Se Vincent, invece di andare in Olanda fosse capitato dalle nostre parti, probabilmente, il magnifico dipinto “I mangiatori di patate”, capolavoro conclusivo del suo periodo olandese, sarebbe diventato “i mangiatori di cicorie e fave” e, al posto di quei semplici ma preziosi tuberi, avrebbe ritratto cicorie fumanti accompagnate da fave, in un capace piatto “spaso” di locale terracotta.
E magari, avrebbe inserito anche del vino, sostituendo con questo la bevanda a base di orzo che una donna solerte dispensava nell’originale atmosfera olandese, e completato il tutto con una piccola forma di pane, per accompagnare il pasto e concluderlo, in una lenta e accurata ripassata con l’ultimo pezzetto rimasto, a raccogliere ciò che sarebbe stato indecoroso per la sacralità che il cibo aveva un tempo, lasciare nel piatto.
Van Gogh avrebbe trasferito su tela una gustosa “scarpetta”, consumata sul fondo di un piatto di fave e cicorie, per realizzare il capolavoro del suo ipotetico periodo pugliese, probabilmente non conclusivo, poiché, un posto sì povero, ma che ti offre del cibo così buono, non ti lascia andare via tanto facilmente.
E sarebbero state, le cicorie dipinte, sicuramente selvatiche, caratterizzate da un lieve retrogusto amarognolo. Le più gustose, che i contadini raccoglievano insieme ad altre erbe di campo e che oggi, se non sei sicura dei posti in cui raccoglierle, sempre più scarsi e inquinati, ti conviene non farti venire in mente neanche il desiderio di provarci.
E in quelle cicorielle, ci avresti trovato, una volta cotte anche un lieve sentore di finocchietto selvatico, pochi steli, a spezzare leggermente l’amaro, già in parte lasciato in acqua.
E le fave, sarebbero state di quelle un po’ piccoline, scelte e decorticate a suo tempo passandoci sopra una pietra ad infrangerne la scorza scura, e, liberate da questa, conservate, ben chiuse in un recipiente di vetro.

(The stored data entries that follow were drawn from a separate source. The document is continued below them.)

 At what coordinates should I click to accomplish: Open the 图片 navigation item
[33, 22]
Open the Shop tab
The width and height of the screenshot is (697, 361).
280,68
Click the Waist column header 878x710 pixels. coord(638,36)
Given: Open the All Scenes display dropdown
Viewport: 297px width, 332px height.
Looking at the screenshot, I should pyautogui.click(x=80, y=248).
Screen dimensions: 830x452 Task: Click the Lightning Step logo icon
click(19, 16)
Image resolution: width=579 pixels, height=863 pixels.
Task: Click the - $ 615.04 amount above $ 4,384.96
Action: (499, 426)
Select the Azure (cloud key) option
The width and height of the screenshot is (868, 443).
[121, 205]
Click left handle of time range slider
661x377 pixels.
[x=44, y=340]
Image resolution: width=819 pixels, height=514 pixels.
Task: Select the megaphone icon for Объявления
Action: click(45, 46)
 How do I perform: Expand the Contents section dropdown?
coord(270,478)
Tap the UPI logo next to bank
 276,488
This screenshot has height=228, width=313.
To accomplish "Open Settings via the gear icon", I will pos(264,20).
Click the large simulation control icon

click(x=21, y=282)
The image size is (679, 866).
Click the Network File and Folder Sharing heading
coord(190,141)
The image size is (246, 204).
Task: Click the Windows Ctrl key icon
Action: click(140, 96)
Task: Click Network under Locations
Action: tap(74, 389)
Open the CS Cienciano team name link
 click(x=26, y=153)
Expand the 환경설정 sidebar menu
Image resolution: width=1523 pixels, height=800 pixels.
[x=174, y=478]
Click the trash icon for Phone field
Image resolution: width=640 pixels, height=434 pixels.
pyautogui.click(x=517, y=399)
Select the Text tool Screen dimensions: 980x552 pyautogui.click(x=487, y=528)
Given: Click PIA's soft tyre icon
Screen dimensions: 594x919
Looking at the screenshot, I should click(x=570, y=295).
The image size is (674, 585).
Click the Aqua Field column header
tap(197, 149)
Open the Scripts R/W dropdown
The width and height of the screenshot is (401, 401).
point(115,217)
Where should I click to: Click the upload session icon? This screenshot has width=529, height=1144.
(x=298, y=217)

Le avremmo prese nella quantità necessaria e tenute “a bagno” coperte di acqua, insieme a una foglia di alloro, per una notte, “iend ù pignatidd”, panciuto recipiente in terracotta, con su un lato due manici curvi.
Il mattino seguente, di prim’ora in un punto adatto del camino, avrebbero ricevuto una cottura lenta e continua.
Al primo bollore saremmo state attente ad eliminare la schiuma bianca appena formata, e appena tenere le fave, eliminata la foglia di alloro, avremmo lavorato di polso mescolandole continuamente dal basso verso l’alto con un cucchiaio di legno, per trasformarle in un composto morbido e cremoso.
Regolate di sale, sempre continuando a mescolare, le avremmo arricchite della desiderata quantità di olio dei nostri olivi.
Solo allora, trasformate in morbida, corposa crema, sarebbero state pronte a raggiungere nel piatto le cicorie appena tirate fuori dall’acqua di cottura, per ricevere insieme, un ultimo giro di olio e, accompagnate dalla fragranza del pane appena sfornato, realizzare il miracolo di un pasto allo stesso tempo semplice e sontuoso, che si è guadagnato, nel tempo, per l’immenso sapore che sprigiona unito al beneficio che apporta alla salute, l’onore di varcare gli umili confini delle terre in cui è nato per essere celebrato sulle tavole di ristoratori sapienti, famosi in tutto il mondo.
Se Vincent, invece di andare in Olanda fosse capitato in Puglia, avrebbe rinunciato anche all’atmosfera leggermente cupa che avvolge il suo capolavoro conclusivo del periodo olandese, perché, non me ne vogliano le patate, l’energia positiva sprigionata da quel pasto di fave e cicorie non avrebbe potuto essere trattenuta all’interno di un piatto, seppur capiente di terracotta, ma avrebbe allontanato la fame e la stanchezza, e accompagnata a un buon sorso di vino, illuminato di verde e d’oro l’ambiente tutto, trasformando per quel piccolo tempo di ristoro, una semplice tavola di gente che lavora la terra in una mensa da re.